8. Hukuk Dairesi 2009/6638 E. , 2010/1473 K.
"İçtihat Metni"MAHKEMESİ :Sulh Hukuk Mahkemesi
DAVA TÜRÜ : Tapu İptali ve Tescil
Hamit ... ile Hazine aralarındaki tapu iptali ve tescil davasının kabulüne dair Çal Sulh Hukuk Mahkemesinden verilen 10.07.2007 gün ve 735/371 sayılı hükmün Yargıtay"ca incelenmesi davalı Hazine temsilcisi tarafından süresinde istenilmiş olmakla dosya incelendi gereği düşünüldü:
K A R A R
Davacı, dava konusu 112 ada 151 parsel kapsamında kalan yaklaşık 5 dönümlük taşınmazın miras bırakanından kaldığını ileri sürerek tapu kaydının iptali ile adına tapuya tesciline karar verilmesini istemiş, mahkemece davanın kabulüne karar verilmesi üzerine; hüküm, davalı Hazine temsilcisi tarafından temyiz edilmiştir.
Nüfus aile kayıt tablosuna göre, davacının miras bırakanı ... 25.05.1987 tarihinde ölmüştür. Miras bırakanın ölüm tarihine göre terekesi elbirliği mülkiyet hükümlerine tabi olup, taksim ya da taşınmazın intikal şekli hakkında bir açıklama da yapılmamıştır. TMK.nun 701.maddesine göre, “Kanun veya kanunda öngörülen sözleşmeler uyarınca oluşan topluluk dolayısıyla mallara birlikte malik olanların mülkiyeti elbirliği mülkiyetidir” elbirliği mülkiyetinde mirasçıların tereke malları üzerinde belli pay veya payları bulunmayıp hakları taşınmazın tamamı üzerine yayılmış olup terekenin tamamını kapsar. Aynı kanunun 702.maddesinde topluluk devam ettiği sürece tasarrufi işlemlerde tüm ortakların oybirliğiyle karar vermeleri gerektiği belirtilmiştir. Dava açmakta tasarrufi bir işlem olduğuna göre, mirasçılardan birisinin tek başına dava açması mümkün değildir. Mirasçılardan birisinin açtığı dava diğer mirasçıların paylarını kapsamadığından ve aynı zamanda onlar adına da dava açılmadığından, davaya diğer mirasçıların katılması (olurlarının alınması) veya TMK.nun 640.maddesi uyarınca miras ortaklığına temsilci tayin edilmek suretiyle davaya devam edilmesi mümkün değildir. Davacının böyle bir dava açma yetkisi bulunmadığından davanın reddine karar verilmesi gerekirken bu husus gözden kaçırılarak işin esasına girilmek suretiyle yazılı şekilde davanın kabulüne karar verilmesi doğru görülmemiştir.

------------------------------------

Tapu iptali ve tescil davasına ilişkin Yargıtay kararını, metnin son cümlesinden sonra devam ettiriniz. Aşağıdaki veriler bu işte hiçbir rol oynamamaktadır.

Sağlanan Veriler:
------------------------------------

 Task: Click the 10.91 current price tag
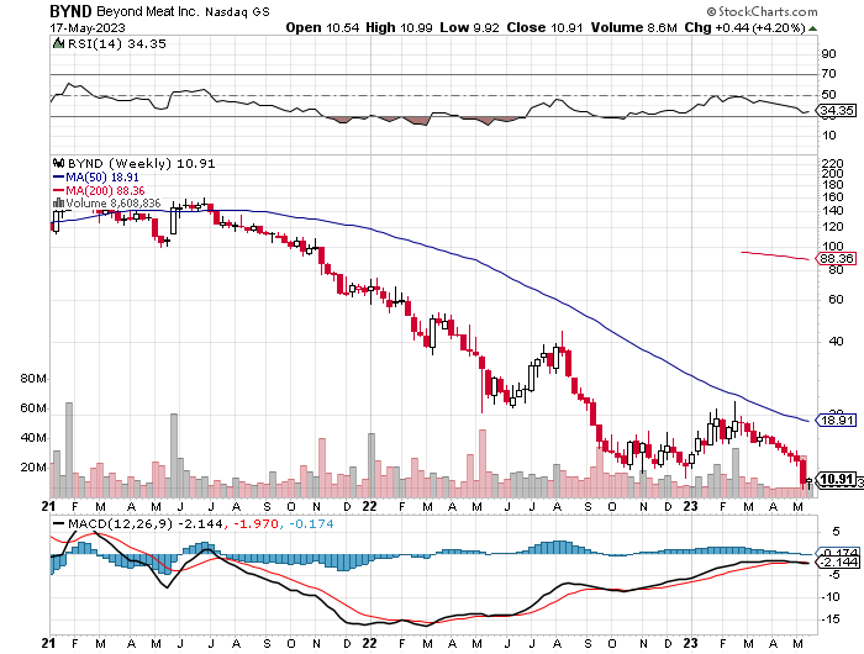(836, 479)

------------------------------------

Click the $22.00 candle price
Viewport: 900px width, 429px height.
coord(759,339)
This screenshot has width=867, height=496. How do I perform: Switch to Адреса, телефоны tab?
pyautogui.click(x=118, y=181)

------------------------------------

Görevin Sonucu:
Yukarıda açıklanan nedenlerle davalı Hazine temsilcisinin temyiz itirazlarının kabulüyle hükmün ve HUMK.nun 428.maddesi uyarınca BOZULMASINA, 01.04.2010 tarihinde oyçokluğuyla karar verildi.
(Muhalif)
KARŞI OY
Davacı, miras ve eklemeli zilyetlik hukuksal nedenine dayanarak dava konusu 112 ada 151 parsel sayılı taşınmazın bir bölümünün iptali ile adına tesciline karar verilmesini istemiş; mahkemece, teknik bilirkişinin krokisinde A harfi ile gösterilen 6.036,40 m2 yüzölçümündeki taşınmaz bölümünün ana parselden ifrazıyla iptaline ve davacı adına tesciline karar verilmiş, Hazine temsilcisinin temyizi üzerine yerel mahkeme hükmünün dairemiz çoğunluğu tarafından yukarıda belirtilen gerekçelerle bozulmasına karar verilmiştir.
Davacı ... ..., dava dilekçesinde, dava konusu yaptığı taşınmaz bölümünün babasından (...) intikal ettiğini bildirmiş, ilerleyen aşamalarda başka açıklama yapılmaksızın dava dilekçesini tekrar etmiştir. Dosya arasında bulunan nüfus kaydına göre ..., 25.05.1987 tarihinde ölmüş, davacıyı ve dava dışı kişileri mirasçı olarak bırakmıştır. HUMK.nun 75/2. maddesine göre; hakim müphem ve mütenakız gördüğü iddia veya sebepler hakkında izahat isteyebilir.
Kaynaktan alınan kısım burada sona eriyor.